I love this Margaret Watkins image of men loading or unloading a vessel in the old Queen's Dock, in Glasgow.

Good too to see the Finnieston Crane - properly called the "Stobcross Crane" or "Clyde Navigation Trustees crane #7".

I love how Watkins has used the huge door to the quayside shed as a framing device, helping to emphasize the light and shade.

Canadian-born Watkins was one of the first female advertising photographers on New York's Madison Avenue, but fled to Scotland in 1928 after becoming involved in a scandalous love affair with one of her married colleagues.

From her new, Scottish base, Watkins, camera in hand, travelled the world, taking remarkable photographs of pre-Second World War war France, Germany and Soviet Russia.

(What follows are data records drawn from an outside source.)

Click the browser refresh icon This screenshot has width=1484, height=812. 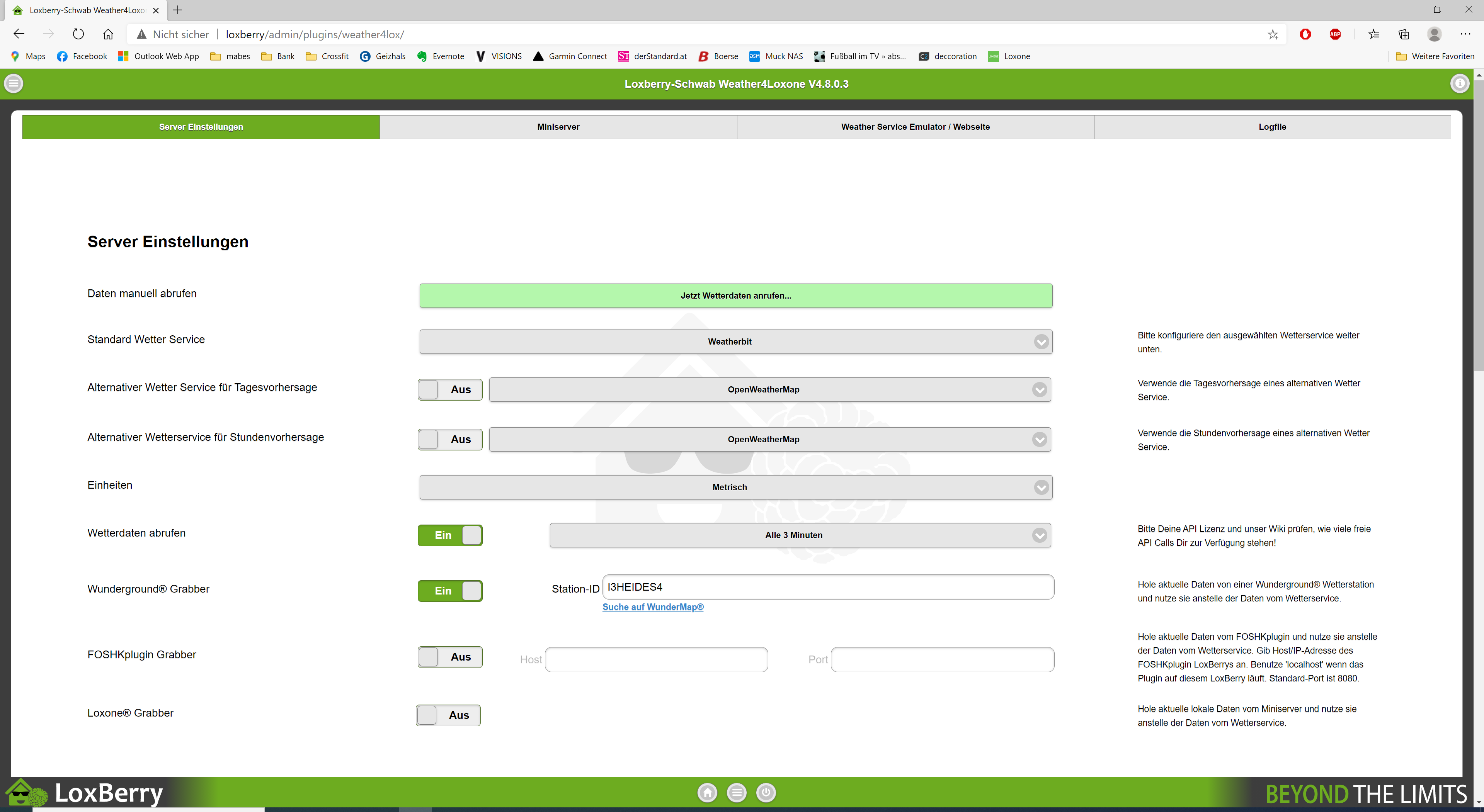point(78,34)

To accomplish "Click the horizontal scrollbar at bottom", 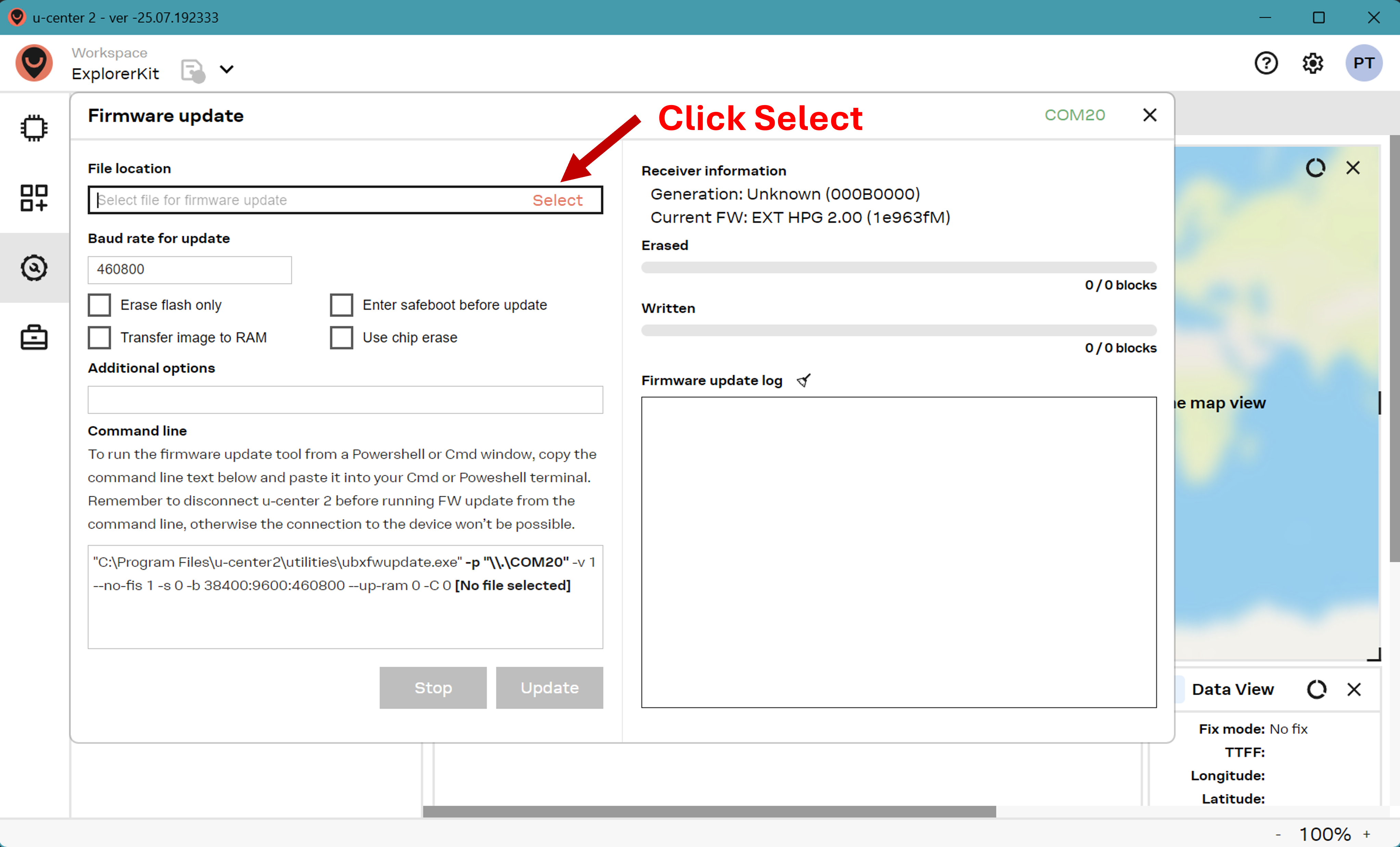I will coord(709,811).
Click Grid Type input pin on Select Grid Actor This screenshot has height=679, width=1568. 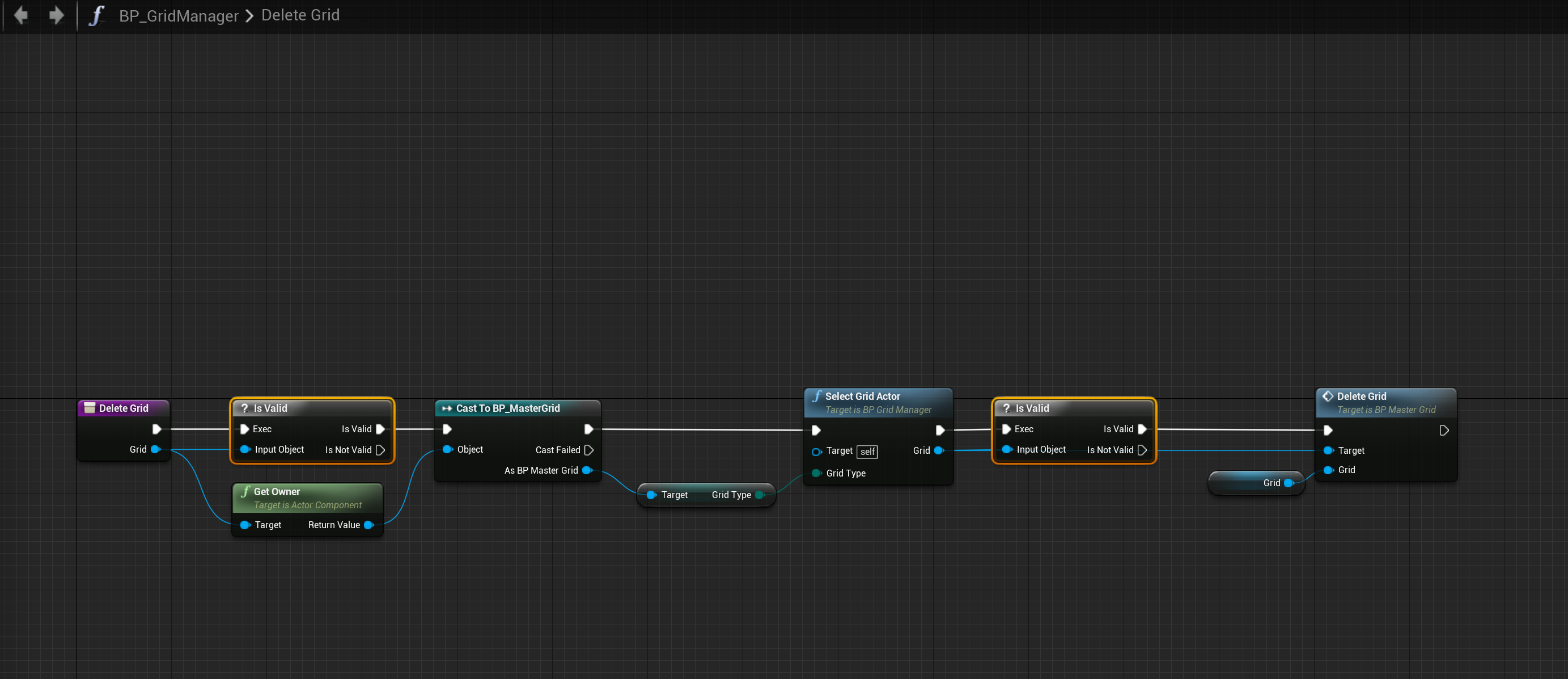816,473
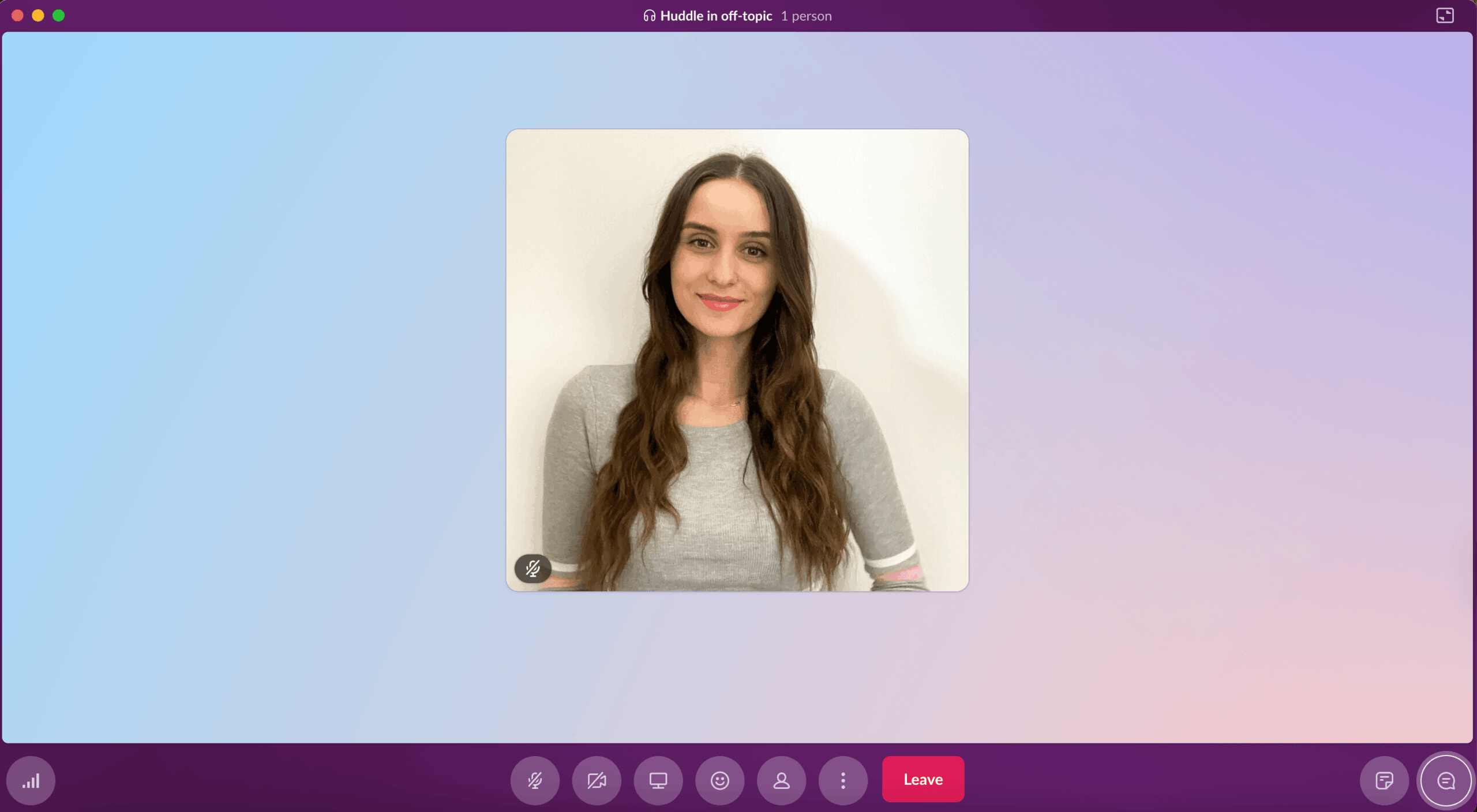Click the headphones icon in title bar
This screenshot has width=1477, height=812.
click(x=649, y=16)

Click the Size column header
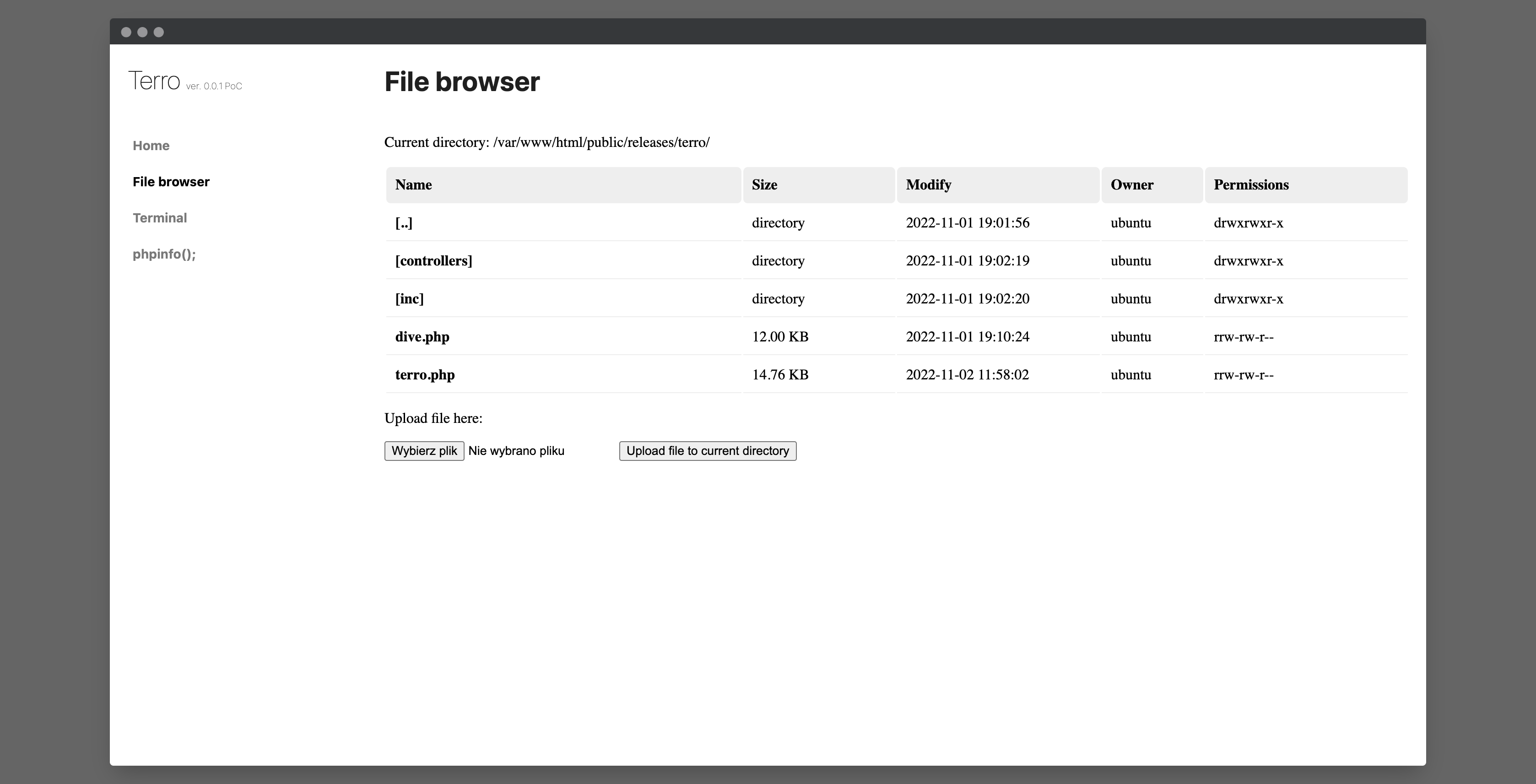coord(764,185)
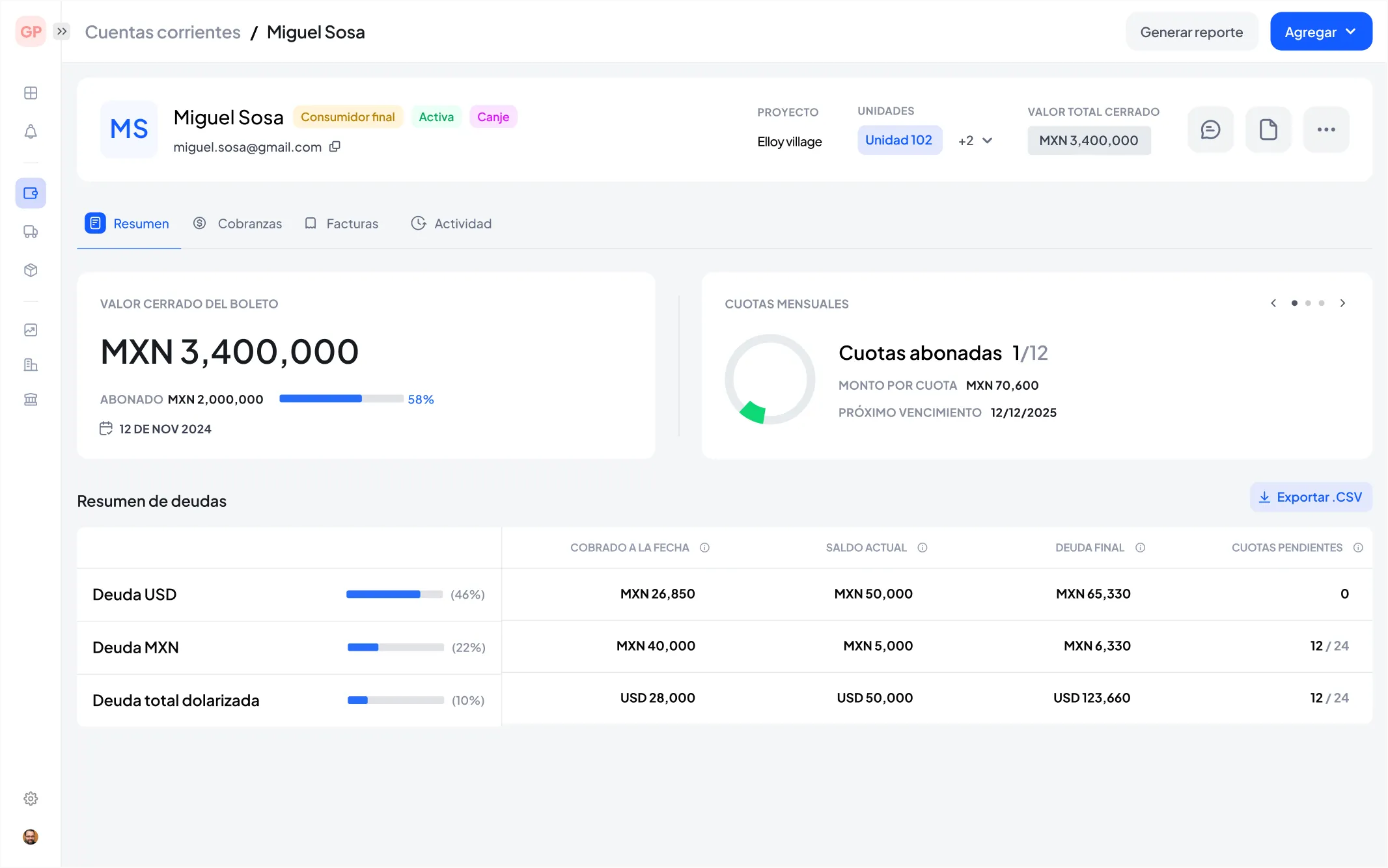The width and height of the screenshot is (1388, 868).
Task: Open the chat bubble icon near the header
Action: pos(1210,129)
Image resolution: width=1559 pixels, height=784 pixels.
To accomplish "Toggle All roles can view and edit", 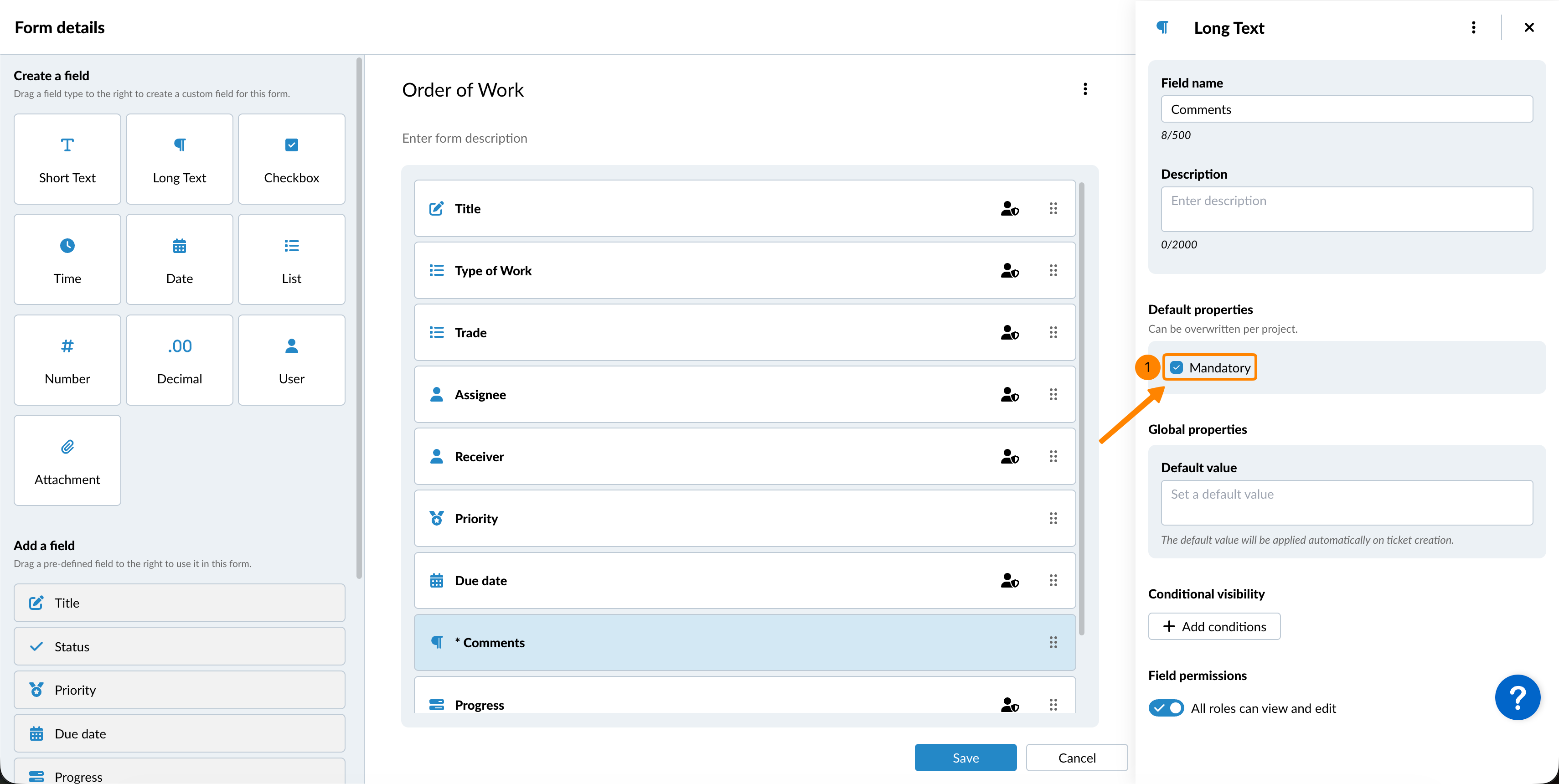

Then, one day, for whatever reason, she put her camera down, packed away all her prints and negatives, and never spoke of her work again.

Before she died, Watkins handed over a sealed chest to her Glasgow neighbour and executor of her will, Joe Mulholland, giving him strict instructions to not open it until after she died.

After her death, in 1969, Joe opened the chest, and found her treasure - her complete photographic archive.

Since then, Joe has organised a number of exhibitions of Watkins' work, both at his Hidden Lane Gallery, in Argyle Street, and in North America.

In 2013, Canada honoured its 'lost' daughter, with the Canadian Post Office issuing a stamp featuring Watkins' still life photograph, The Kitchen Sink.

You can view a selection of her remarkable work at the Hidden Lane Gallery, 1081 Argyle Street, Finnieston.